I asked Nazzaro why consumers are buying more carbon-intensive fuels than they need to be, and he said, "Most of them are buying oil because it's the equipment that's in their houses. They don't need to be. Biodiesel fuel blends are available now. You don't have to wait for wind and solar. A home owner does not have to make any changes whatsoever. It's a drop-in fuel; it requires no modifications to the heating element whatsoever."
What is, exactly, this fuel that I am suggesting that you fill your home heating oil tank with? The word "biodiesel" unfortunately evokes images (at least for me, as I spent a good deal of my teens and 20s around off-the-grid hippies) of ancient diesel Mercedes Benzes that run on used fryer grease and pull with them the oddly pleasant odor of singed French fries.
It turns out, that is not the fuel we are discussing. "What is sold commercially right now are blends of biodiesel with either conventional home heating oil or ultra low-sulfur home heating oil," said Richard Parnas, a professor at the University of Connecticut who does research and development on biofuels from non-food feedstocks.
"In the house I'm living in right now," said Parnas, "I have a heating system that's 12 years old and the oil tank itself is like 30 years old. The company delivers the biodiesel blend in an ordinary oil supply truck, and it gets pumped in just like normal, and there is absolutely no modification to the heating system necessary. You just simply use it."
"Biodiesel is what we call a 'drop-in replacement,' which means that you can put it in systems that burn diesel-type fuel, like diesel engines in cars and trucks or in oil home heating systems with no modification to the engine or heating system. Biodiesel can be blended with conventional diesel-type fuels in any blend, and just used," Parnas said.
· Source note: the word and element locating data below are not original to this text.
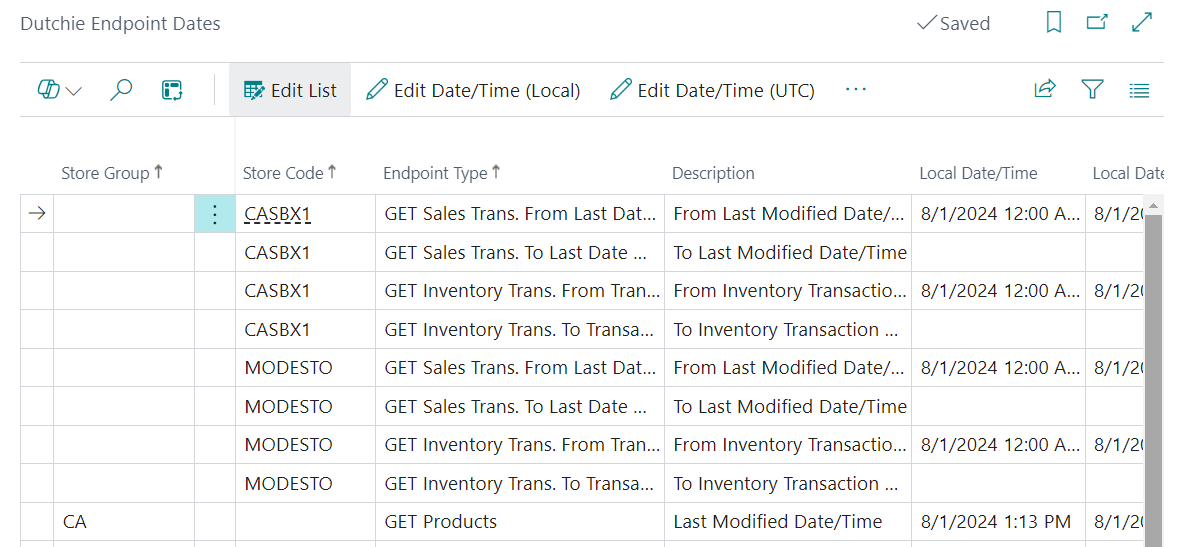This screenshot has width=1187, height=547.
Task: Click the bookmark icon in header
Action: [1053, 23]
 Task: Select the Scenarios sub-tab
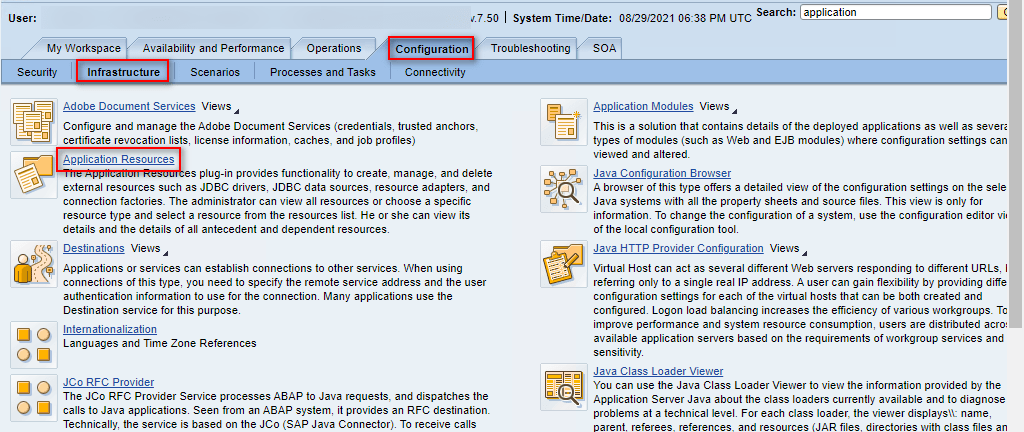(215, 72)
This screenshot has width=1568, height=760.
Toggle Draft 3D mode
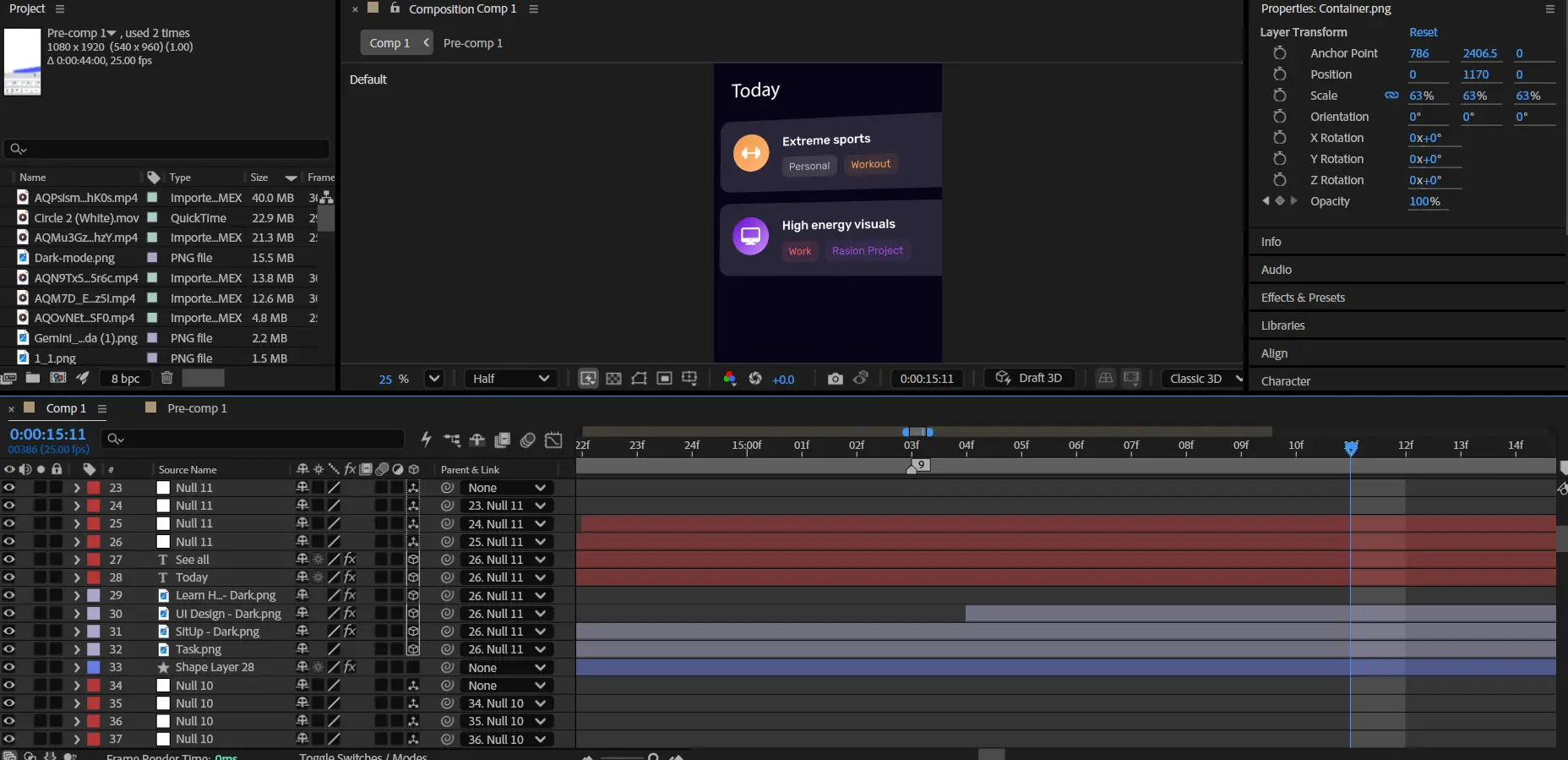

"Could a person use 100 percent biodiesel in an ordinary oil burner?" I asked Parnas. "Yes you could," he said. "Now I will mention the one caveat. The one caveat is that biodiesel fuel has a little bit of a problem with cold weather. So for example, if you have oil heat in your house and you have an oil tank that is outside your house, then in the winter you should not use more than 5 percent biodiesel. But, if your oil tank is inside your house, like in your basement where temperature will never get below around 40 degrees Fahrenheit or so, in that case you can use up to 100 percent biodiesel and you can use it in a conventional oil heating system with conventional components. You simply have to make sure that you receive high quality biodiesel, what is called ASTM grade biodiesel. The reason that's important is that most states have a legal requirement that in order to sell biodiesel, it has to meet these ASTM quality standards."
The ASTM quality standard it would need to meet is ASTM Standard 6751, according to Nazzaro. "It's a very high quality standard. Could it [100 percent biodiesel fuel] be used? I know people in Maine who use pure biodiesel. But it would be a nonconforming fuel under Underwriters Laboratory."
The fuel blends, however, are pourable even in climates with cold winters. In Northeastern citites like Boston and Baltimore, HVAC contractors most often service oil heaters in older homes. Even in older systems in cold climates, high quality biodiesel fuel blends will function properly.
Because I understand how people tick, I want to return to the original issue, which is the cost of biofuel blends. Does it cost more than normal heating oil? "It's very comparable. If today you were just to call around to a few different heating oil suppliers — don't even worry about whether they are supplying ordinary heating oil or biodiesel — if you just call around to five or 10 different heating oil suppliers and ask them for their prices for delivery, you'd get various prices that might vary by 5, 10, 15, 20 cents a gallon. So I think the costs of getting the biodiesel blends is right in the scatter of just normal heating oil," said Parnas.
It also, to some extent, puts some agency back in the hands of the consumer. As Nazzaro pointed out, "If a fuel oil dealer disappoints a consumer, they can go to another dealer."
Since it is cool, here is a little addendum about the research that Parnas is doing. Most biodiesel fuels are made from agricultural or food materials, like soybeans. Parnas is researching sustainable alternatives to feedstocks.
"We're using brown grease from wastewater treatment plants right now. This stuff is really disgusting. It is one step up from sewage," he said.
"Brown grease, when it goes into wastewater treatment plants, it can really interfere with the operation of the wastewater treatment plant. So if you’re in Connecticut, the wastewater treatment plants remove the brown grease and typically send it to incinerators. Incinerators, what they're basically doing are converting a water pollution problem to an air pollution problem."
"We take the brown grease and we can convert about half of it directly to biodiesel that can be used, whether it is home heating oil or diesel transportation fuel or whatever, and then the byproducts from our activity can actually go back into the wastewater treatment plant and actually benefit the operation of the wastewater treatment plant."